Crise éducative : SOS Éducation « La base » salue des avancées majeures et entrevoit une sortie progressive de crise

Crise éducative : SOS Éducation « La base » salue des avancées majeures et entrevoit une sortie progressive de crise

Après plusieurs semaines de paralysie du système éducatif public, une lueur d’espoir semble enfin se profiler à l’horizon. À l’issue de trois jours d’échanges intensifs avec le gouvernement, les représentants du mouvement SOS Éducation « La base » ont exprimé, le mardi 27 janvier 2026, leur satisfaction quant aux avancées significatives enregistrées dans le cadre des négociations en cours.

Désignés à raison d’un représentant par province, les neuf délégués provinciaux du mouvement ont pris part aux travaux des commissions techniques de la concertation tripartite. Dans une vidéo largement relayée sur les réseaux sociaux, ils ont salué leur intégration effective au processus de dialogue et souligné le caractère constructif et inclusif des discussions menées avec la Commission interministérielle de crise.

Parmi les préalables posés par SOS Éducation figurait la libération de plusieurs leaders syndicaux, dont Marcel Libama et Simon Ndong Edzo, une condition jugée indispensable à l’apaisement du climat social. Selon les représentants provinciaux, cette exigence a été satisfaite, contribuant ainsi à rétablir un climat de confiance entre les parties prenantes.
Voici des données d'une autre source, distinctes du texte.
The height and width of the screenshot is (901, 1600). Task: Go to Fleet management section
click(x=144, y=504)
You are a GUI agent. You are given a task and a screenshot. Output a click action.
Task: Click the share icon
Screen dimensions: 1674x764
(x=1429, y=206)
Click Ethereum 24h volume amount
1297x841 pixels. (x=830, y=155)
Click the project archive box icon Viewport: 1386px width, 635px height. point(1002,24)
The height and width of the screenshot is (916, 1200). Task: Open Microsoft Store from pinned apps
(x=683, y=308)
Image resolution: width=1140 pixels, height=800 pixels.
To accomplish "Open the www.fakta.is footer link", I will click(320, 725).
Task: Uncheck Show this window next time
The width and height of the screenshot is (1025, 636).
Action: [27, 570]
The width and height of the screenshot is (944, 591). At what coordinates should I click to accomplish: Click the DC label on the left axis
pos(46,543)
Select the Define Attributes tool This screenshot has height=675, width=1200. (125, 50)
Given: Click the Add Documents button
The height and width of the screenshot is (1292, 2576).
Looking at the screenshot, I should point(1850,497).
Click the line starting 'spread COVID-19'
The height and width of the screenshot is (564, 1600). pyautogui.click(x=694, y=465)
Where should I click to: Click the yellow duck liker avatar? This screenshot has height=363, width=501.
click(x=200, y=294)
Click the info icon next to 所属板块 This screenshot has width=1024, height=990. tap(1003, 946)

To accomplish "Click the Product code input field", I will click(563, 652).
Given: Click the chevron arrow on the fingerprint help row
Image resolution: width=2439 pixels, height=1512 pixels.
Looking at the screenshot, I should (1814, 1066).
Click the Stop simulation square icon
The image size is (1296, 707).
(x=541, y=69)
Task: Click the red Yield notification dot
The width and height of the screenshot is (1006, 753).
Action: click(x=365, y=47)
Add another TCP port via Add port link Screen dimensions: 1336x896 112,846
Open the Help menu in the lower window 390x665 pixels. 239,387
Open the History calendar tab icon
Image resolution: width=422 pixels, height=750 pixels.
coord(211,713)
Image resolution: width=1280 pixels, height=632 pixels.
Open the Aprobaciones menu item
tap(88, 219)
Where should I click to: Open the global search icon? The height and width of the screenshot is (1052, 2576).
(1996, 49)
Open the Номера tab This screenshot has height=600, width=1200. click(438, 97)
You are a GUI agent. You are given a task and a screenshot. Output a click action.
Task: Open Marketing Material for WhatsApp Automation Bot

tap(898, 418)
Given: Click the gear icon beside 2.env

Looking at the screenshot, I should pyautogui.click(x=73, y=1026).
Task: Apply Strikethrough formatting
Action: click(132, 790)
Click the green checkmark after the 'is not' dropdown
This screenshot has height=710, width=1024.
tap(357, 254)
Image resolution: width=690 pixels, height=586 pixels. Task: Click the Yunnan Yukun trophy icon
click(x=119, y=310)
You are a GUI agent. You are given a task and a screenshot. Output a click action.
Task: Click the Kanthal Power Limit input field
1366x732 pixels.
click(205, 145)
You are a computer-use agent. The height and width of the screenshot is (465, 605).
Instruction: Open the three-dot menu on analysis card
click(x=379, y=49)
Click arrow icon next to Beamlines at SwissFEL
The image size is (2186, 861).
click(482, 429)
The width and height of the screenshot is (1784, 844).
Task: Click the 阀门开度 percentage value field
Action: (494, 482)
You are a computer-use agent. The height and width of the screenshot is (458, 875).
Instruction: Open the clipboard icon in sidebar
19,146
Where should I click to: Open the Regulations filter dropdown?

Les échanges ont également débouché sur l’adoption d’un protocole d’accord additionnel, annexé à celui précédemment signé avec les organisations syndicales. Ce document intègre plusieurs engagements de l’État, notamment la mise en solde imminente des sortants des Écoles normales supérieures (ENS) et de l’École normale des instituteurs (ENI), la prise en compte des enseignants bénévoles, ainsi qu’un chronogramme précis pour la régularisation de 4 000 dossiers administratifs, auxquels s’ajoutent 1 000 nouveaux cas. Par ailleurs, près de 800 enseignants bénévoles seraient directement concernés par les mesures annoncées.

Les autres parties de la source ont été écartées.